What the IOC missed

Campaign for a Minutes Silence at the Olympics
Campaign for a Minutes Silence at the Olympics
The campaign for a minute of silence to remember the Israeli athletes killed by terrorists at the 1972 Olympics may have begun life as an online petition, but at some point it made the leap off the internet and into the real world.

 

It is the failure of the International Olympic Committee to recognise and respond to this leap that will no doubt be the subject of future analysis by experts. We can debate whether there has been a moral failing at the top of the IOC, but what is beyond debate is that the IOC and the London Games have blundered into disaster; this disaster is a direct result of a failure to understand both the modern world and the place of social media in today’s society. Many social media campaigns can be ignored, but some are an early warning symbol of rising public concern that refuses to be contained online. 

Had the call for a minutes silence remained an online issue, and had it remained an issue about Israelis, the IOC could have continued to ignore it. They have done so in the past without much difficulty. This, however, is 2012. The threat of terrorism, and efforts to mitigate that threat, permeate the games. The threat of terrorism, and the erosion of fundamental rights through anti-terror measures around the world, is a topic of public interest and conversation. Enough time has passed since September 11 for the world to again begin thinking about the balance between security and the cost it imposes on our daily lives.

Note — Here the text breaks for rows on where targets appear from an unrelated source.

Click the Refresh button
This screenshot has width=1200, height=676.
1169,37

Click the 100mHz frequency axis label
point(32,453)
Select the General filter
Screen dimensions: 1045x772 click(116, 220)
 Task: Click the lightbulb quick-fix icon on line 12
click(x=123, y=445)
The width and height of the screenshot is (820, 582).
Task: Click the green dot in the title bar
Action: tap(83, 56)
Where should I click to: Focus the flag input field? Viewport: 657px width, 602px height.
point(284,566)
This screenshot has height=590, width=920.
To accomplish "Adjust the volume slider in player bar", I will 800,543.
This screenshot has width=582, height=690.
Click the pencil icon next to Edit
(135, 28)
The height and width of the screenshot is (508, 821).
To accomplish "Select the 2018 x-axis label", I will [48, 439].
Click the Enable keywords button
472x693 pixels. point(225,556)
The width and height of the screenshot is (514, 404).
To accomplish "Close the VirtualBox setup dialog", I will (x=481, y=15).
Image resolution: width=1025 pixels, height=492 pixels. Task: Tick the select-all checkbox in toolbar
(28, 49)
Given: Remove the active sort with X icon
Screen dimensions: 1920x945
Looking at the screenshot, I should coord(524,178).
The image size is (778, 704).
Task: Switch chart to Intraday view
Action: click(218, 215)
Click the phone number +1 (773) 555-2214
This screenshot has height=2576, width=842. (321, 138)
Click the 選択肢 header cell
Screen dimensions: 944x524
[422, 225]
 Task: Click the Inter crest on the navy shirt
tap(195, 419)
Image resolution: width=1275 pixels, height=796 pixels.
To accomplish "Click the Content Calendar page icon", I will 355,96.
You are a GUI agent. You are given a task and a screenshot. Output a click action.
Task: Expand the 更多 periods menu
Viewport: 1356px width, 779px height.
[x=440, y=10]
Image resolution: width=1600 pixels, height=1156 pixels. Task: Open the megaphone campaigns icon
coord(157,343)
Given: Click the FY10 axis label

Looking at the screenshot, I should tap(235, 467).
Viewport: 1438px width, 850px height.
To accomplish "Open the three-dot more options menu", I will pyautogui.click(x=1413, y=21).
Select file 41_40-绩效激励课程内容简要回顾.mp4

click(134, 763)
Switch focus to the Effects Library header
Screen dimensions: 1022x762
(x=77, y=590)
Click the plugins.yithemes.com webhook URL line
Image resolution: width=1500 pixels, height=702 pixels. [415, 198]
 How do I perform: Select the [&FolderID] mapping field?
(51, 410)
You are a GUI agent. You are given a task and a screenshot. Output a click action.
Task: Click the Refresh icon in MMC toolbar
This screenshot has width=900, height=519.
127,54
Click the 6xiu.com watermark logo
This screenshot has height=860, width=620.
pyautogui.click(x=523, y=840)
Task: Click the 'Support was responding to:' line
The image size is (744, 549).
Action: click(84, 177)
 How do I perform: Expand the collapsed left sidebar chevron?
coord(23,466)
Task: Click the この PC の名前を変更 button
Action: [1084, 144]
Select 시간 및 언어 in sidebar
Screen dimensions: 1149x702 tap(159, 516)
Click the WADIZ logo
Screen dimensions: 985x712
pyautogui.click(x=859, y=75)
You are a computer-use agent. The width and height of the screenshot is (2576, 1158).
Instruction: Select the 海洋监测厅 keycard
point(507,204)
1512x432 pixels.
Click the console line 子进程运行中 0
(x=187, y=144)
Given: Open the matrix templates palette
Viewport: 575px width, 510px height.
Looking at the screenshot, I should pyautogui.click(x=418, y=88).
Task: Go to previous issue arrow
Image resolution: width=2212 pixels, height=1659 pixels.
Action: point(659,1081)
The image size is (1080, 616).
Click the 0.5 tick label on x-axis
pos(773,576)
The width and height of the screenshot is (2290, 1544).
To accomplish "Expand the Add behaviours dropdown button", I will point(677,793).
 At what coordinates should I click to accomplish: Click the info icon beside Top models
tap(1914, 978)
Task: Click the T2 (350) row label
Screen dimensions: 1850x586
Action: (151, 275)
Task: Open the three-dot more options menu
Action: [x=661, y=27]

The response to terrorism is something Israel began dealing with a long time ago. The world has changed and today more than ever people around the globe acknowledge the loss of terror victims and the suffering of their families. This is increasingly done without regard for nationality. The IOC’s mistake was thinking the minutes silence was about placating Israelis and the families of the victims. Whatever the wishes of the victims’ families, the campaign gained worldwide support for its own reasons and on its own merits. It spoke to people, and they connected with it and shared it.

 

The 1972 terrorist attack was not an attack on Israelis as much as it was an attack on the Olympics itself. The decision to ban Apartheid South Africa from the games all those decades ago shows that the Olympics is not entirely free of world politics, it is just very cautious and only acts in line with world consensus. That’s where the IOC went wrong; in this matter there is a concensus and the IOC is trying to ignore it.

Today’s global consensus is actively against terror. In the face of terror, be it a natural disaster or the politically motivated terror human kind invents for itself, people around the world stand together as one. Social media plays a role as the world becomes ever more connnected. The IOC’s failure to incorporate a minutes silence into the opening of the games appears as a failure of leadership; a failure to stand with the people of the world and speak out against our greatest fear.

The timing too is significant. Let us for a moment recall that the Olympics only occur every four years. This is therefore the tenth games since the terrorists attacked. There will be no fiftieth anniversary at the2022 Olympic Games. Indeed, due to the Olympic schedule there will be no 2022 Games. In this context, the failure by the International Olympic Committee to very publically acknowledge that the games too have been a victim of terror, is akin to an American President refusing to commemorate September 11 on a major anniversary of that tragic event. It is indeed incomprehensible.

The IOC may have missed it, but politicians, ever attune to public sentiment, have passed resolutions in Parliaments around the world and written to the IOC calling for a minutes silence.  The resolution of the US Congress noted how the “core spirit of the Olympics was violated” by the 1972 terrorist attack. President Obama too has backed the campaign. From Australia to Italy, Germany, to Canada, our elected leaders have seen what the IOC has not. They have seen the attack on the games in the wider context of our modern life. They see the public’s need to confront and condemn terrorism in all its forms. The inevitable call to institute a minutes silence around the world, regardless of the IOCs decision, is spreading via social media and indeed through the main stream media. The potential for an imposed minute of silence or other commemoration by broadcasters is starting to look real. Fans around the world have hit the point where they are willing to turn their TVs off as the games begin in their own silent protest.
 

The protests, in the real world, and in defiance of the IOC, are a symbol of our shared values and our international camaraderie. They are a symbol of our shared fear and our mutual pledge of support in times of terror. The IOC missed the moment when this went from an online petition to an international campaign with support as wide and deep as that of the Olympics itself. The IOC missed the point when this campaign began to embody the Olympic Spirit more surely than the games which are suffering from over commercialisation and security paranoia. The IOC’s mistake is going to overshadow these games for millions of people.